#### [Records for this exercise]
-=-=-=-=-

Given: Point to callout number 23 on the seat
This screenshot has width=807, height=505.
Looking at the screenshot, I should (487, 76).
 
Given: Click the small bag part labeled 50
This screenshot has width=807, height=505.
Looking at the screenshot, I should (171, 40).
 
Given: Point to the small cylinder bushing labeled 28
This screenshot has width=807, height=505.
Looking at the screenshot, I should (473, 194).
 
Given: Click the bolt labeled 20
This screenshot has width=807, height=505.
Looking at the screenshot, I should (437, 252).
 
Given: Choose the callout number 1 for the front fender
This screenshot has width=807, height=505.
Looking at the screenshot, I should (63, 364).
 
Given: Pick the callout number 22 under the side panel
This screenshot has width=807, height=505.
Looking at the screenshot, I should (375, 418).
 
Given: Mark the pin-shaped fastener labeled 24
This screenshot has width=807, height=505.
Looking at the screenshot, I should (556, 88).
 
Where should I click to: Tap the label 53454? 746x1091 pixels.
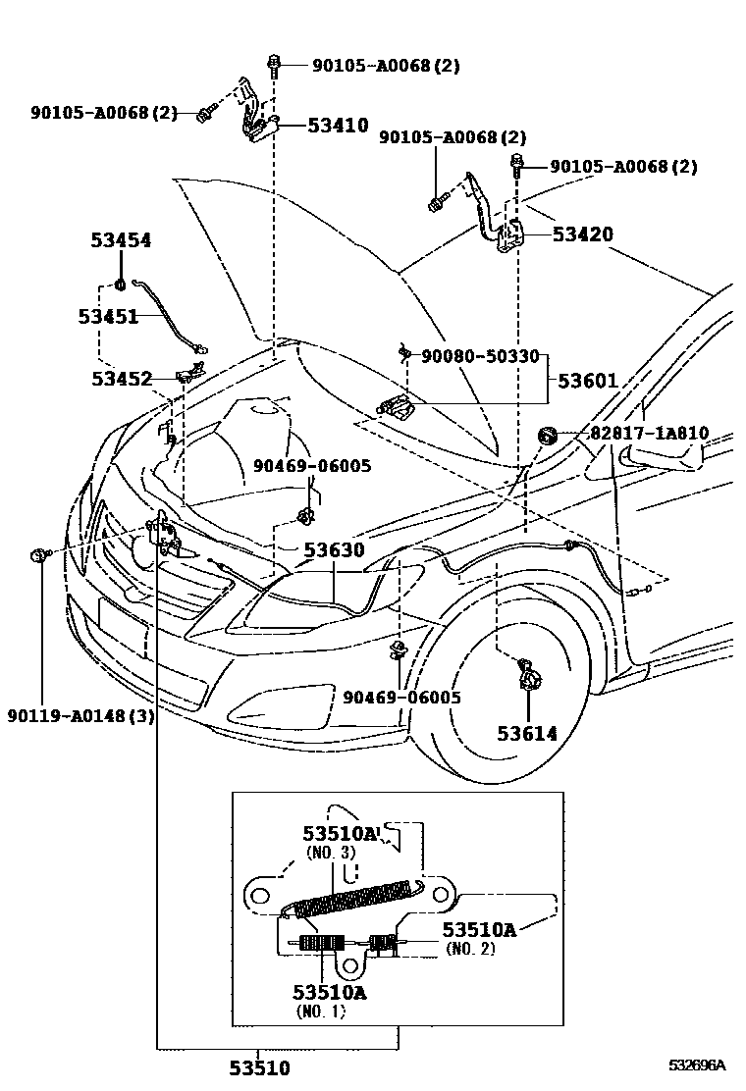(122, 240)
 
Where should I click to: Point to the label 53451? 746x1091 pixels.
(109, 316)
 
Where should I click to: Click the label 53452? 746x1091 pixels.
(122, 378)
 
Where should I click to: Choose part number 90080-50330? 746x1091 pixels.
(481, 356)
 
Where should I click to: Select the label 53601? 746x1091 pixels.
(589, 380)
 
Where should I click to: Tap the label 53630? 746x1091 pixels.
(333, 551)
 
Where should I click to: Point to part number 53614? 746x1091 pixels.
(526, 733)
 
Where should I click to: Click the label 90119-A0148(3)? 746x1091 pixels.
(80, 715)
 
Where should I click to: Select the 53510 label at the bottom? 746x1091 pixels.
(259, 1067)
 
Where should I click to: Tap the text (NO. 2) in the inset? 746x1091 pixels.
(470, 949)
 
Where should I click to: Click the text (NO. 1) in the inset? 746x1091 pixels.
(320, 1011)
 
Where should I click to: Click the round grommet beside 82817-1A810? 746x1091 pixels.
(547, 434)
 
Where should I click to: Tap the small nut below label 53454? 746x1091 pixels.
(119, 286)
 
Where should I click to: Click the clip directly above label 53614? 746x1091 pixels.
(528, 676)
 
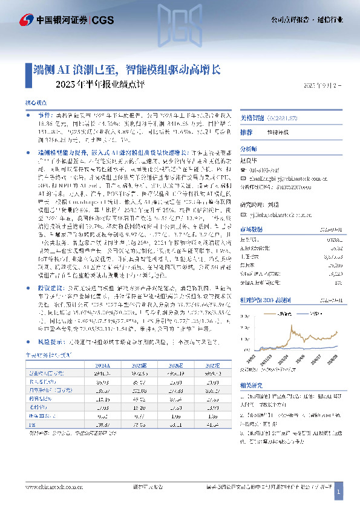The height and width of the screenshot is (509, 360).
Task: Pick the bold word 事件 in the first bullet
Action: click(45, 115)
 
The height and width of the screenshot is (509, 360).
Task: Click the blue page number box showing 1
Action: click(339, 493)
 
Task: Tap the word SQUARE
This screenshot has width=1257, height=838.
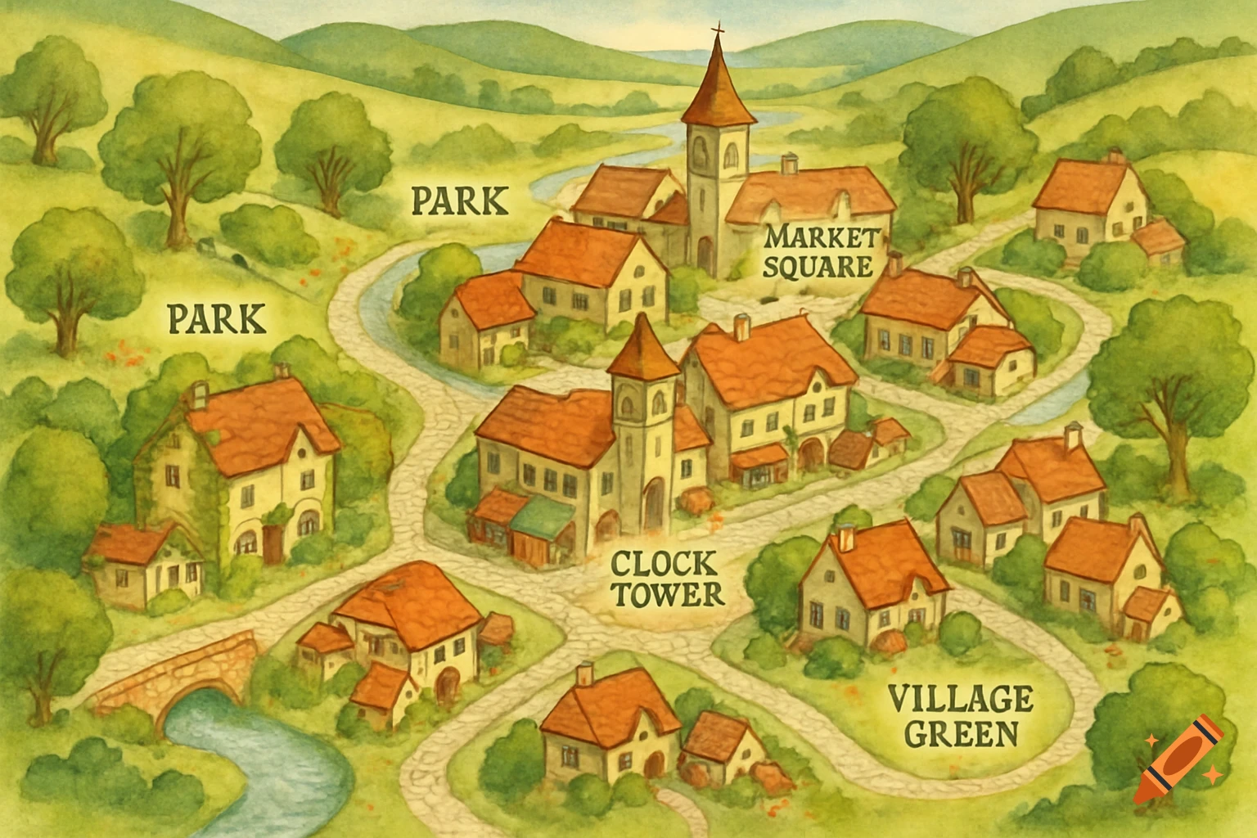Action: [x=819, y=267]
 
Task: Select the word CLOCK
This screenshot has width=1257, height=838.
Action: [x=664, y=564]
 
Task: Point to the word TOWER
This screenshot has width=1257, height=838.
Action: [x=668, y=594]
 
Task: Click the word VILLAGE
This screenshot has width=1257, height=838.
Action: [x=960, y=700]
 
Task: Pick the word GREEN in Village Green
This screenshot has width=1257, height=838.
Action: [x=962, y=732]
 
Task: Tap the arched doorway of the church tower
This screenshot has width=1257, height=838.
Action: [x=704, y=256]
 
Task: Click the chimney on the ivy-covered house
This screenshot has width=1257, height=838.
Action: [x=199, y=395]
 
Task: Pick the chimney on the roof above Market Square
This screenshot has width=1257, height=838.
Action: [x=789, y=164]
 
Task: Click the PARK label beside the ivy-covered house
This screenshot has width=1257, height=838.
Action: [x=217, y=318]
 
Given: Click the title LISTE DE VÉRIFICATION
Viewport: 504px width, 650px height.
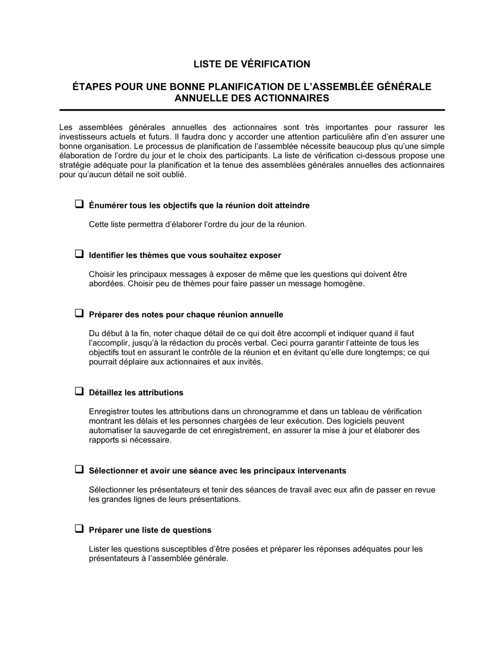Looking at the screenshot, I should pyautogui.click(x=252, y=64).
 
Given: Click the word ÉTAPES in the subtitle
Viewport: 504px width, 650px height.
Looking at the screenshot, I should pyautogui.click(x=91, y=87).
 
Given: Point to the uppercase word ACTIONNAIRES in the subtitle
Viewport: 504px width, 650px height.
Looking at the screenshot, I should pyautogui.click(x=294, y=98).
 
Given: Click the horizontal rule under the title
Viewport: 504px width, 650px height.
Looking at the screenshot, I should pyautogui.click(x=252, y=110).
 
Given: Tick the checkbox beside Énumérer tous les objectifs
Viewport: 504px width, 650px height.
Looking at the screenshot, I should pyautogui.click(x=79, y=205).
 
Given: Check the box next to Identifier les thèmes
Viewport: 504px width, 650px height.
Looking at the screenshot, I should pyautogui.click(x=79, y=254).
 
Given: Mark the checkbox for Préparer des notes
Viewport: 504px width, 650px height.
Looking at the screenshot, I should pyautogui.click(x=79, y=313).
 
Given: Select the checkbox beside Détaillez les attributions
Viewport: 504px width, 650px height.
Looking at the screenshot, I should pyautogui.click(x=79, y=392).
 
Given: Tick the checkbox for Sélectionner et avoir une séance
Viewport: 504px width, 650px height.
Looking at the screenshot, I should pyautogui.click(x=79, y=470).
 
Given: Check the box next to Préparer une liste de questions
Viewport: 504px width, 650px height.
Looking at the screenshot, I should pyautogui.click(x=79, y=529).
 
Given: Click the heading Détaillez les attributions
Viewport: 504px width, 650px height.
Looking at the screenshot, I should pyautogui.click(x=136, y=393).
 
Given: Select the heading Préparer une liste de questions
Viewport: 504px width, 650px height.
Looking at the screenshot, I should pyautogui.click(x=150, y=530).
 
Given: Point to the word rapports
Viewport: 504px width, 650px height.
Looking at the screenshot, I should pyautogui.click(x=103, y=440).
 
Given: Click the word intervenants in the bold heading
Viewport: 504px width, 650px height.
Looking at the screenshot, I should pyautogui.click(x=321, y=471).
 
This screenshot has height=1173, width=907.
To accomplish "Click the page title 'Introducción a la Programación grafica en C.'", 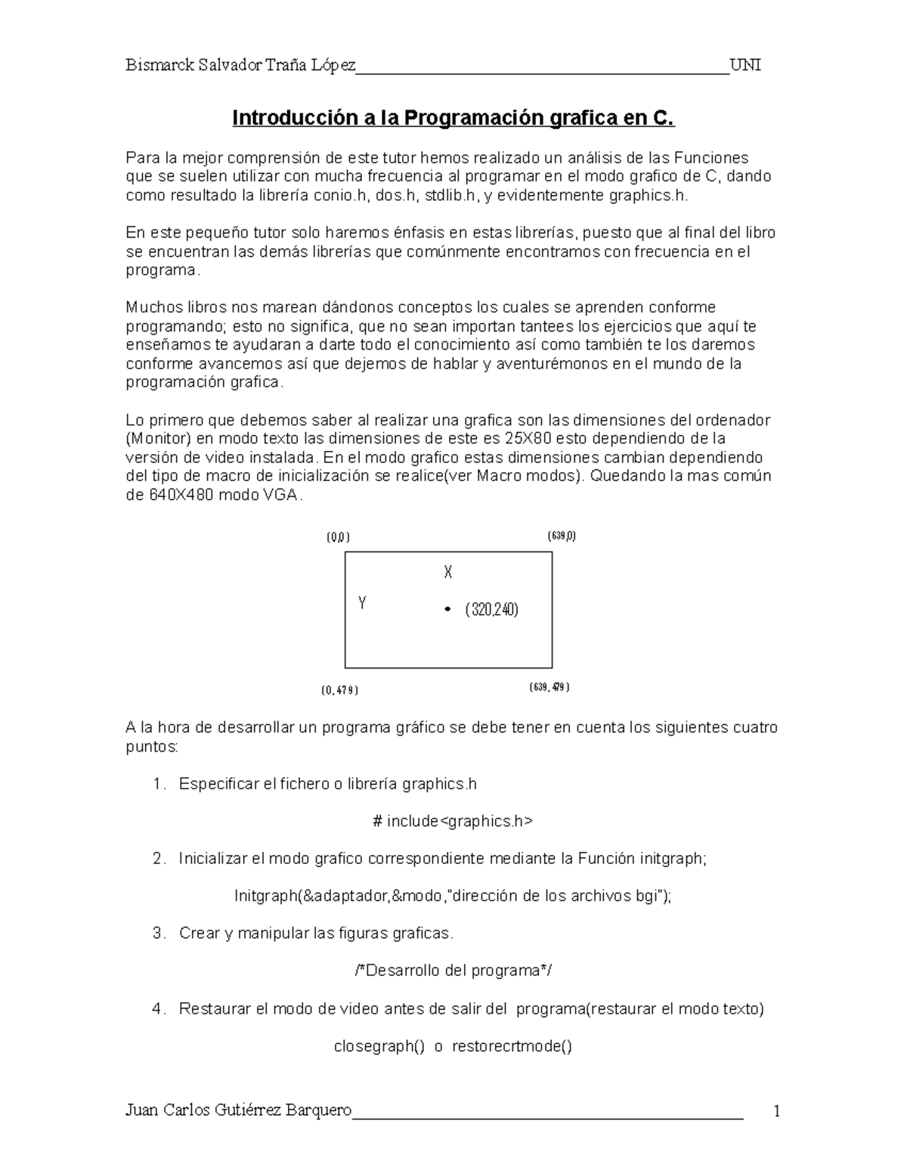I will click(x=453, y=119).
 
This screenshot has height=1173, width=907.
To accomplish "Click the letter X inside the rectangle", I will click(x=448, y=573).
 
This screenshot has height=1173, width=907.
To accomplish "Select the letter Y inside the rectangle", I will click(x=363, y=603).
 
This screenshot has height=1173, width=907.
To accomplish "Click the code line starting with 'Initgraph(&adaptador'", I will click(x=453, y=896).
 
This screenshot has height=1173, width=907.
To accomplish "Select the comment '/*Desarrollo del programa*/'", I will click(x=453, y=971).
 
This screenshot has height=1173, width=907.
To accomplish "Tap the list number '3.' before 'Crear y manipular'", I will click(x=159, y=934).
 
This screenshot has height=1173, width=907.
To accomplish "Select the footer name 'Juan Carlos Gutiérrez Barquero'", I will click(x=239, y=1110).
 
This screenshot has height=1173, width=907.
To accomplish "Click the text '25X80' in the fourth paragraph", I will click(x=523, y=439).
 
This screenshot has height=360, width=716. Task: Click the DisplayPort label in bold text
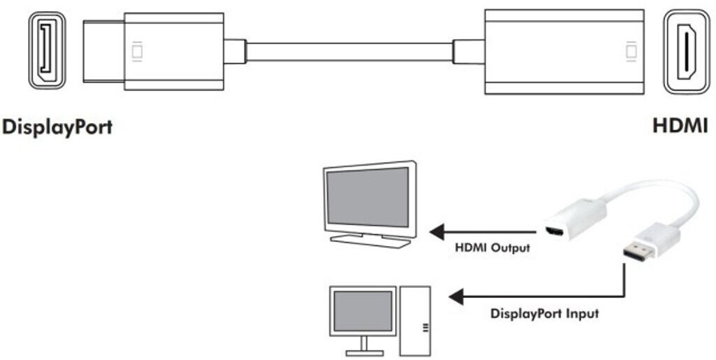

-=-=-=-=-

#### [Brief]
Write out the rows between the line holding "Where should I click to: Point to part" and the line holding "(320, 1011)", inclusive, reproducing each one exactly.

#### [Result]
Where should I click to: Point to part number 53614? 746x1091 pixels.
(526, 733)
 
Where should I click to: Click the label 90119-A0148(3)? 746x1091 pixels.
(80, 715)
 
Where should I click to: Select the 53510 label at the bottom? 746x1091 pixels.
(259, 1067)
 
Where should I click to: Tap the text (NO. 2) in the inset? 746x1091 pixels.
(470, 949)
 
Where should I click to: Click the text (NO. 1) in the inset? 746x1091 pixels.
(320, 1011)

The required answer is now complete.